--- EXERCISE DATA ---
+ + + + + + +
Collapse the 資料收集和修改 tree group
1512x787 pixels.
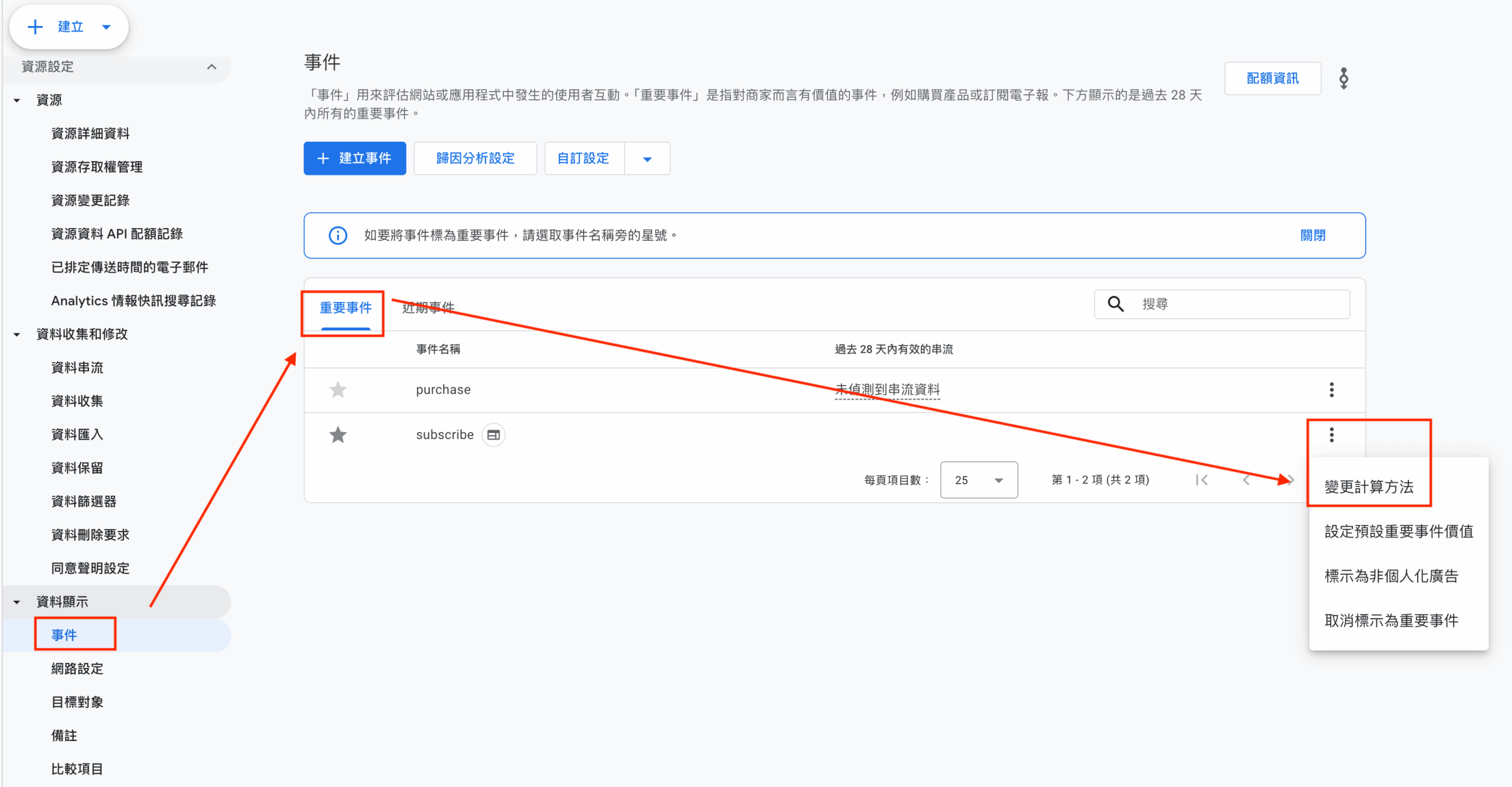pos(17,334)
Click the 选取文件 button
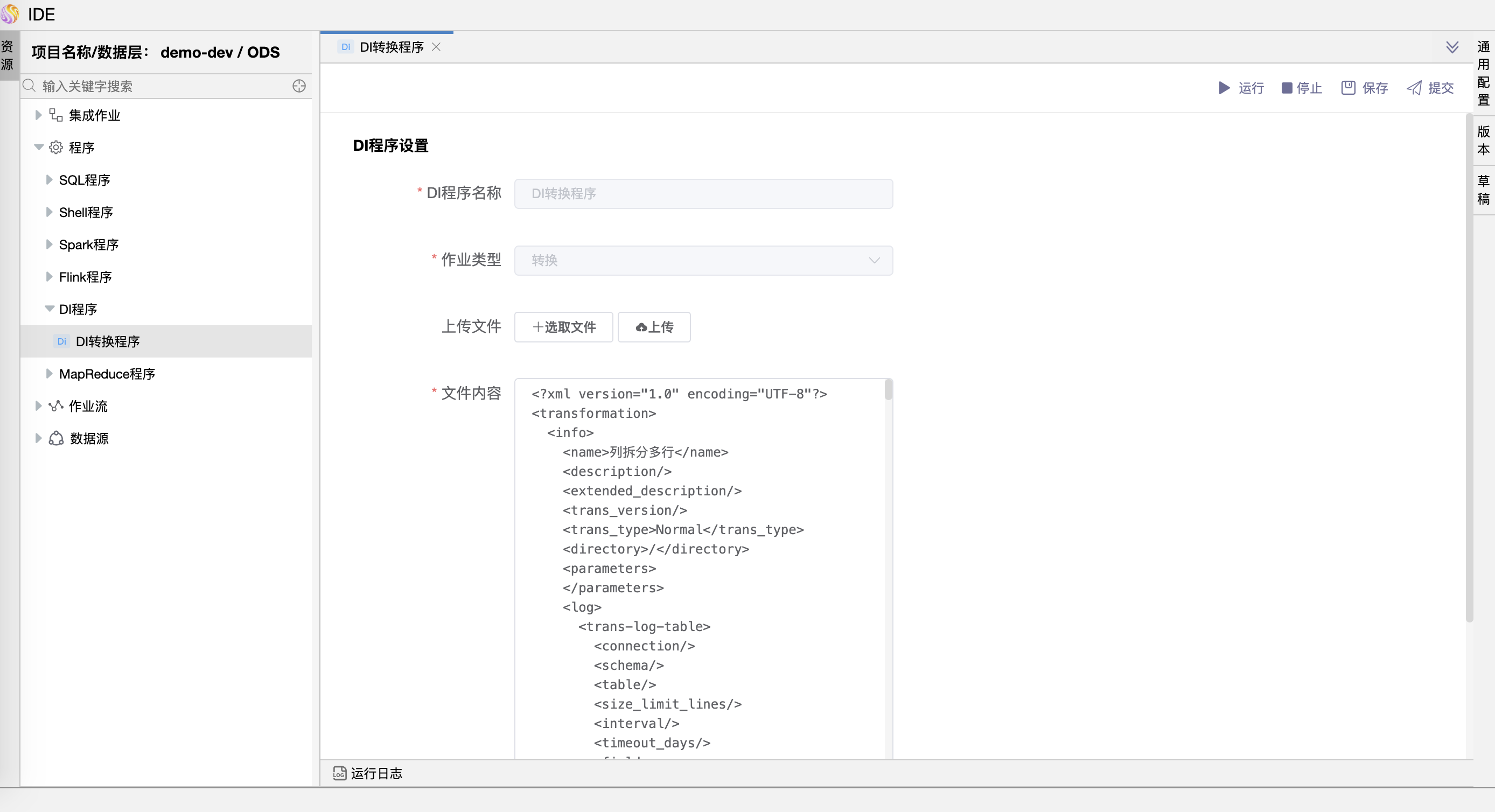 [563, 327]
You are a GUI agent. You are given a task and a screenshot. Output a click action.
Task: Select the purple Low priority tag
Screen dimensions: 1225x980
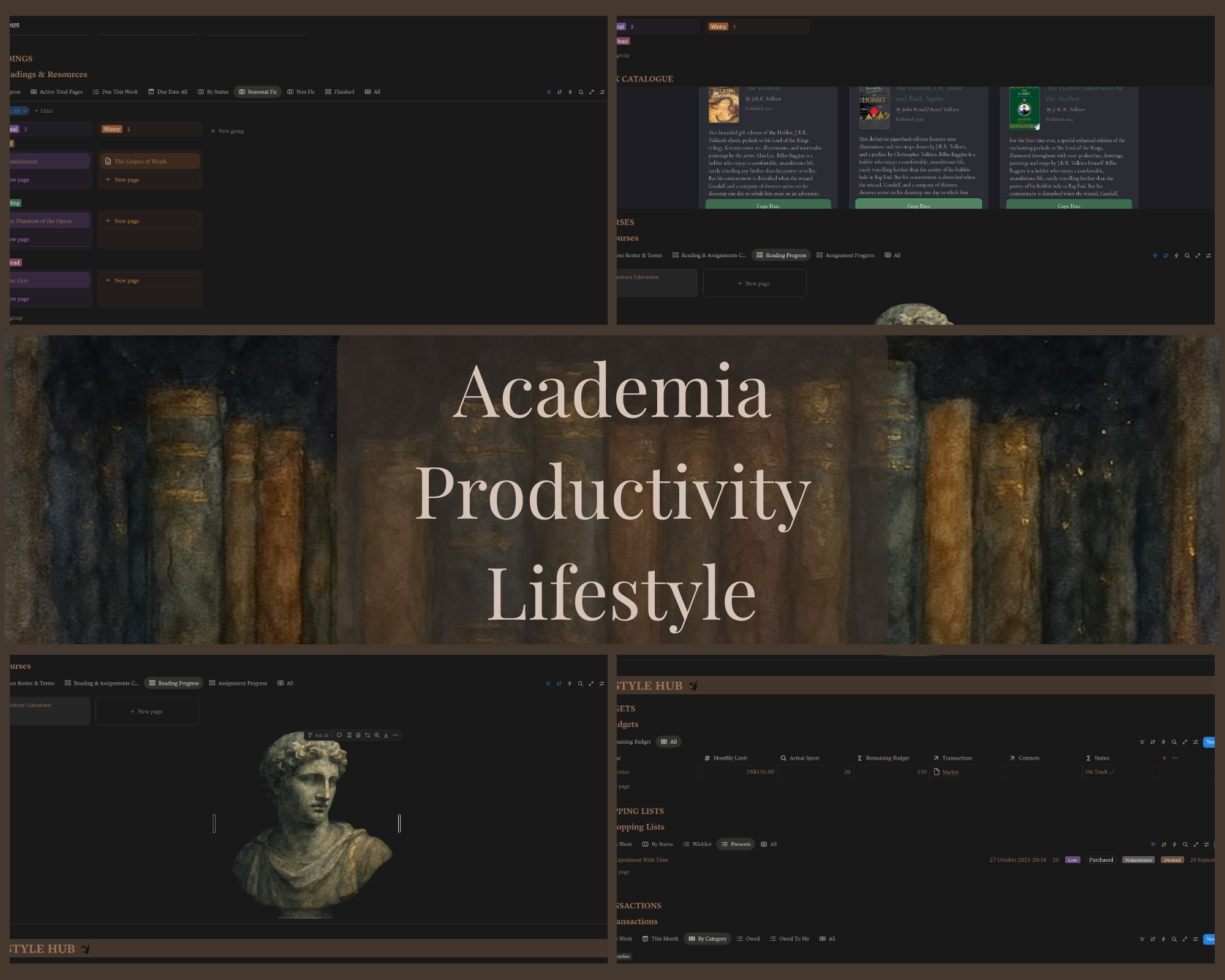click(1072, 860)
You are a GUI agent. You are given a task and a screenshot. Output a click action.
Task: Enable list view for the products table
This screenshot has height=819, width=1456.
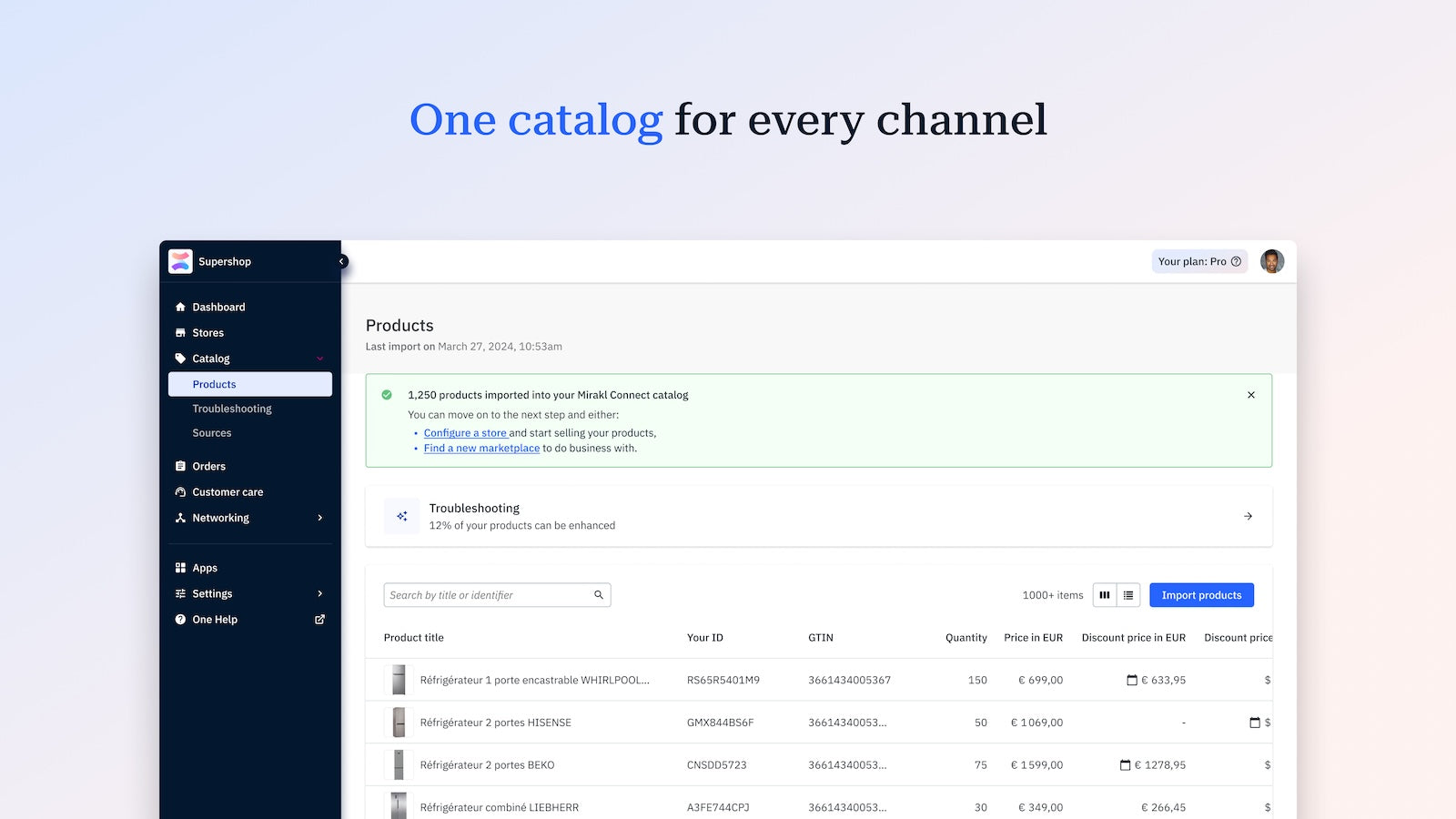click(x=1128, y=594)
+ + + + + + +
--- WORK TO COMPLETE ---
Beginning with the line that contains "Task: Enable list view for the products table" and ending with the final line of the listing, return each line exactly. Omit all pictures.

--- SOLVED PROBLEM ---
Task: Enable list view for the products table
This screenshot has height=819, width=1456.
click(x=1128, y=594)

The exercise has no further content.